The ideal liberal arts major

Life experience is necessary in deeply understanding the value in a liberal arts degree.

Trent M. Kays

Life is tough.

When I was a child, my grandfather told me stories of when he served in the U.S. Air Force. One story I vividly recall is how he learned the value of newspapers as insulation. At the time, the Air Force only gave him one thin wool blanket, and he used to get cold at night and couldn’t sleep.

Then, he discovered that by stuffing his bed with newspaper, he would stay warm. It’s certainly a lesson in experience — one not exactly found in the pages of great tomes.

It is the issue of experience that is at the heart of 21st century workplaces. Employers want educated workers who also have experience; however, most workers can’t build experience without having a job. The cycle seems perpetual and disheartening. There are some things that you can only fully understand by doing.

This is something I learned when I was younger. It was only through working with my hands that I learned what I did — and didn’t — want to do with my life. I appreciate the fastidiousness of manual labor, but I always understood my life as one drawn to mental labor.

When people consider what an ideal liberal arts major might look like, they often don’t consider brickwork as an essential part of that major. But, perhaps it should be.

Too often we romanticize liberal arts majors into something that simply doesn’t exist anymore. When I speak to some liberal arts majors, they are quixotically romantic, waxing poetic about the Penguin Classics of Jane Austen’s “Pride and Prejudice” under their arm.

 Don’t get me wrong; I love classic literature as much as the next person. I believe it can link us to a different perspective and context of the world.

But sometimes, I think that the love of literature so many liberal arts majors exhibit is lacking because it isn’t backed by rough materiality. It’s not about the physical coarseness of life. Tragically, I’m not sure it’s about much reality. Mark Edmundson, a professor of English at the University of Virginia, suggested in the Chronicle of Higher Education last month that the English major “is a path to becoming a human being.”

 Apparently, other majors are not worthy of humanity.

The tone of Edmundson’s piece is typical of a head-in-the-clouds mentality, separated from the coarse and challenging nature of life. While Edmundson might believe the “ideal English major” to be one where some become human and others do not, it is starkly contradicted by the realities of life, where humanity is forged through experience.

Life is hard, and it can be a terrible experience at times. The English major does many things. It’s important to the liberal arts curriculum, and it does clue people into some richness of human experience. However, the romanticizing of a major does not help combat the realities of the workforce and the world.

Coupled with experience, studying English can be more fruitful. While I never was an English major per se, I do understand the indisputable importance of liberal arts.

That importance, however, can only fully be understood in contrast to something else. For me, it was manual labor. I did brickwork, concrete pouring, woodwork, landscaping and a whole bunch of other things before, during and after college.

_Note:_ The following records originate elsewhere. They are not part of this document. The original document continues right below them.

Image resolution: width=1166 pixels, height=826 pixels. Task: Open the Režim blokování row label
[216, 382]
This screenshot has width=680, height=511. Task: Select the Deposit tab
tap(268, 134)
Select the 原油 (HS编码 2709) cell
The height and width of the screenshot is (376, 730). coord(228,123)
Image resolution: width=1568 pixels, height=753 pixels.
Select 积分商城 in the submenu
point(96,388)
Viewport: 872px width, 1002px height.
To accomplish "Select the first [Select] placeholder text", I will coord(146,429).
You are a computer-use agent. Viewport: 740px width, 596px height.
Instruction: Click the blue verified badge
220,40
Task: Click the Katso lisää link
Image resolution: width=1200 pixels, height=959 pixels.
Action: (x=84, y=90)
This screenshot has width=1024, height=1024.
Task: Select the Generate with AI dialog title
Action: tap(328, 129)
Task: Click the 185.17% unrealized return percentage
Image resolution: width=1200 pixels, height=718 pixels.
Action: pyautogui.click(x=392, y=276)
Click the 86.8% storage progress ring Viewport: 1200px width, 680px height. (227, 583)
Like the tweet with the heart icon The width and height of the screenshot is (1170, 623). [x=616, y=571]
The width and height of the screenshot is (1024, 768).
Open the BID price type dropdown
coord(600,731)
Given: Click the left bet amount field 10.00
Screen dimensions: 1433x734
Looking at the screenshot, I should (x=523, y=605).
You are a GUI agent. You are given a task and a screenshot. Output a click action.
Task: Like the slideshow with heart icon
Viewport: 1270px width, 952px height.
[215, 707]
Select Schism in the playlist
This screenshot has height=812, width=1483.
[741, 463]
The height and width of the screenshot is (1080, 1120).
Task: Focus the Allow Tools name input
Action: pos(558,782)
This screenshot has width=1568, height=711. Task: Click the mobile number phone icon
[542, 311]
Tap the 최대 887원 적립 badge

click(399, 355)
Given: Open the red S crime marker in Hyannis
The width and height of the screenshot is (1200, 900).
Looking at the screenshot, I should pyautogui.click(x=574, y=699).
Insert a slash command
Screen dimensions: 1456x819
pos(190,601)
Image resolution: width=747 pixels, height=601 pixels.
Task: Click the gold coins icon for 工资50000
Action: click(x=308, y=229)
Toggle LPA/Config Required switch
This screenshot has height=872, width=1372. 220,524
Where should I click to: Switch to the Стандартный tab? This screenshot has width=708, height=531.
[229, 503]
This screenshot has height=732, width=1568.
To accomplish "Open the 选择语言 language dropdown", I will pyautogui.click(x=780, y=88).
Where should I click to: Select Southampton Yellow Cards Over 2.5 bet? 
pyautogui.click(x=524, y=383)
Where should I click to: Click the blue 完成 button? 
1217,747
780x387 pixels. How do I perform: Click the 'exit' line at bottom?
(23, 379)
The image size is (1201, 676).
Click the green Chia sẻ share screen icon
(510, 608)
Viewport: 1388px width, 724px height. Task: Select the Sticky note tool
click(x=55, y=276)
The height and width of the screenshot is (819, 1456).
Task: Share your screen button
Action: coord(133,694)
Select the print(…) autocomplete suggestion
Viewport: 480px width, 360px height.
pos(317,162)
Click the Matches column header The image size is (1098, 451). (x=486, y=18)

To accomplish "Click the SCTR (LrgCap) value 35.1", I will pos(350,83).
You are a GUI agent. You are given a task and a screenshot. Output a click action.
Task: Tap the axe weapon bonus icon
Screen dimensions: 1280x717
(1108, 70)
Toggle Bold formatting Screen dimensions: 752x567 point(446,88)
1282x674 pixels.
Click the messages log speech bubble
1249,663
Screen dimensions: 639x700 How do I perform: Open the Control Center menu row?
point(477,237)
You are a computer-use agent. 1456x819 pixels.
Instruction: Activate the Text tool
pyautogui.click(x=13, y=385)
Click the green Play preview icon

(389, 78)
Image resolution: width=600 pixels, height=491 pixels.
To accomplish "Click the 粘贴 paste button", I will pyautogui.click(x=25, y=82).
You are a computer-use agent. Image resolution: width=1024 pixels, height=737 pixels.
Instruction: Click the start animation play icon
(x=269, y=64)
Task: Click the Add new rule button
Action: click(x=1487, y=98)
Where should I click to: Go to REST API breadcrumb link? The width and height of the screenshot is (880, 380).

The perspective it gave me was tantamount to revelation. It changed my life.

So, while Jane Austen’s work changed others, smashed fingers, blinding sweat and immense physical exhaustion changed me. Certainly, I was changed by my liberal arts education. I read Plato, debated ethics and wrote treatises about little-known authors; I still did all this after I gained perspective on the world, and it was necessary for me to truly appreciate and understand the liberal arts.